Problem to work on.
Line by line, output the data that follows exactly as written.

Stored data
[Start of section]
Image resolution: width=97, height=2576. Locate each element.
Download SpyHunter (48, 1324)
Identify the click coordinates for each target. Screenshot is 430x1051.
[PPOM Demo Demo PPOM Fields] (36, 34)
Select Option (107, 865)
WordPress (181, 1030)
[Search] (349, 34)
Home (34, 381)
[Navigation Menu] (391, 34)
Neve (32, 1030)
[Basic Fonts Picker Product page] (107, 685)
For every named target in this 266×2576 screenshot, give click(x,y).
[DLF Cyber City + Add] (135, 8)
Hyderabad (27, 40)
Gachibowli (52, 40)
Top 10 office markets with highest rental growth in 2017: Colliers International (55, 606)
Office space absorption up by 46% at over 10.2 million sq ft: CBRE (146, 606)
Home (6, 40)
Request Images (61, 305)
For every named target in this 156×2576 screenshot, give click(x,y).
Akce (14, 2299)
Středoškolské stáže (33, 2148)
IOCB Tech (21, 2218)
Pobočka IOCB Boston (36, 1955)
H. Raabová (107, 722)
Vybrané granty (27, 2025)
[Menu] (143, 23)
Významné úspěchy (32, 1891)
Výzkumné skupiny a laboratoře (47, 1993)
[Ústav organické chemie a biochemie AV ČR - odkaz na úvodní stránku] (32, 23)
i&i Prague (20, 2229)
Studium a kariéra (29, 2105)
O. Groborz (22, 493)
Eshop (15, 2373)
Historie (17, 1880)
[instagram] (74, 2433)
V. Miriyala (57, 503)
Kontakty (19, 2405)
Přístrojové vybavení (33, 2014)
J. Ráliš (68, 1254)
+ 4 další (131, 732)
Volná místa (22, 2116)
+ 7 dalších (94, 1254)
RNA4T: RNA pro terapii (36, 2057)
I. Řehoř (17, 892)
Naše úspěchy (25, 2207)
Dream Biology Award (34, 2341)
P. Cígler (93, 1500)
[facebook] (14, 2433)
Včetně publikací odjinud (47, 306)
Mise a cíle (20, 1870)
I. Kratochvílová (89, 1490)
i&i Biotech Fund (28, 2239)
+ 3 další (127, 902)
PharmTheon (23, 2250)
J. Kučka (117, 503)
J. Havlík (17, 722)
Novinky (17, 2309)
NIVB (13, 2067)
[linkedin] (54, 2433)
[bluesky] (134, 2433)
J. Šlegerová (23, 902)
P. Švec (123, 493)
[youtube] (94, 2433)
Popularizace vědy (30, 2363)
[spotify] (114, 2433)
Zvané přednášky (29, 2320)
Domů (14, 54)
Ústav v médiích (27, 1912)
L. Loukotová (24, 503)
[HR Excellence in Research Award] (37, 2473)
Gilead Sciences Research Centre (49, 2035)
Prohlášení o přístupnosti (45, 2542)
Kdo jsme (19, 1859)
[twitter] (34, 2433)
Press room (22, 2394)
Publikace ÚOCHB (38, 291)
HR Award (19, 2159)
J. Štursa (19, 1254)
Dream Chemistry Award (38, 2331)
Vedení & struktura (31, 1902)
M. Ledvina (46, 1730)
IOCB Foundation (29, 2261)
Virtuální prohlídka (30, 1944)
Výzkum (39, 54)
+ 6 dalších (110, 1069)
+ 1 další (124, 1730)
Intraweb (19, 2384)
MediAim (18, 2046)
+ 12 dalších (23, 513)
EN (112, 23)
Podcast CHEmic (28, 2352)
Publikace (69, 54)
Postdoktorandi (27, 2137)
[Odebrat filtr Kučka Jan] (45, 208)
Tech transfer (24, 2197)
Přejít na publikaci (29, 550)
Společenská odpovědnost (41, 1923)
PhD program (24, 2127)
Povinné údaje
[End of section]
Written response.
Image resolution: width=97, height=2576. Locate each element.
Download SpyHunter (48, 1324)
Identify the click coordinates for each target. Screenshot is 430x1051.
[PPOM Demo Demo PPOM Fields] (36, 34)
Select Option (107, 865)
WordPress (181, 1030)
[Search] (349, 34)
Home (34, 381)
[Navigation Menu] (391, 34)
Neve (32, 1030)
[Basic Fonts Picker Product page] (107, 685)
For every named target in this 266×2576 screenshot, give click(x,y).
[DLF Cyber City + Add] (135, 8)
Hyderabad (27, 40)
Gachibowli (52, 40)
Top 10 office markets with highest rental growth in 2017: Colliers International (55, 606)
Office space absorption up by 46% at over 10.2 million sq ft: CBRE (146, 606)
Home (6, 40)
Request Images (61, 305)
For every named target in this 156×2576 screenshot, give click(x,y).
Akce (14, 2299)
Středoškolské stáže (33, 2148)
IOCB Tech (21, 2218)
Pobočka IOCB Boston (36, 1955)
H. Raabová (107, 722)
Vybrané granty (27, 2025)
[Menu] (143, 23)
Významné úspěchy (32, 1891)
Výzkumné skupiny a laboratoře (47, 1993)
[Ústav organické chemie a biochemie AV ČR - odkaz na úvodní stránku] (32, 23)
i&i Prague (20, 2229)
Studium a kariéra (29, 2105)
O. Groborz (22, 493)
Eshop (15, 2373)
Historie (17, 1880)
[instagram] (74, 2433)
V. Miriyala (57, 503)
Kontakty (19, 2405)
Přístrojové vybavení (33, 2014)
J. Ráliš (68, 1254)
+ 4 další (131, 732)
Volná místa (22, 2116)
+ 7 dalších (94, 1254)
RNA4T: RNA pro terapii (36, 2057)
I. Řehoř (17, 892)
Naše úspěchy (25, 2207)
Dream Biology Award (34, 2341)
P. Cígler (93, 1500)
[facebook] (14, 2433)
Včetně publikací odjinud (47, 306)
Mise a cíle (20, 1870)
I. Kratochvílová (89, 1490)
i&i Biotech Fund (28, 2239)
+ 3 další (127, 902)
PharmTheon (23, 2250)
J. Kučka (117, 503)
J. Havlík (17, 722)
Novinky (17, 2309)
NIVB (13, 2067)
[linkedin] (54, 2433)
[bluesky] (134, 2433)
J. Šlegerová (23, 902)
P. Švec (123, 493)
[youtube] (94, 2433)
Popularizace vědy (30, 2363)
[spotify] (114, 2433)
Zvané přednášky (29, 2320)
Domů (14, 54)
Ústav v médiích (27, 1912)
L. Loukotová (24, 503)
[HR Excellence in Research Award] (37, 2473)
Gilead Sciences Research Centre (49, 2035)
Prohlášení o přístupnosti (45, 2542)
Kdo jsme (19, 1859)
[twitter] (34, 2433)
Press room (22, 2394)
Publikace ÚOCHB (38, 291)
HR Award (19, 2159)
J. Štursa (19, 1254)
Dream Chemistry Award (38, 2331)
Vedení & struktura (31, 1902)
M. Ledvina (46, 1730)
IOCB Foundation (29, 2261)
Virtuální prohlídka (30, 1944)
Výzkum (39, 54)
+ 6 dalších (110, 1069)
+ 1 další (124, 1730)
Intraweb (19, 2384)
MediAim (18, 2046)
+ 12 dalších (23, 513)
EN (112, 23)
Podcast CHEmic (28, 2352)
Publikace (69, 54)
Postdoktorandi (27, 2137)
[Odebrat filtr Kučka Jan] (45, 208)
Tech transfer (24, 2197)
Přejít na publikaci (29, 550)
Společenská odpovědnost (41, 1923)
PhD program (24, 2127)
Povinné údaje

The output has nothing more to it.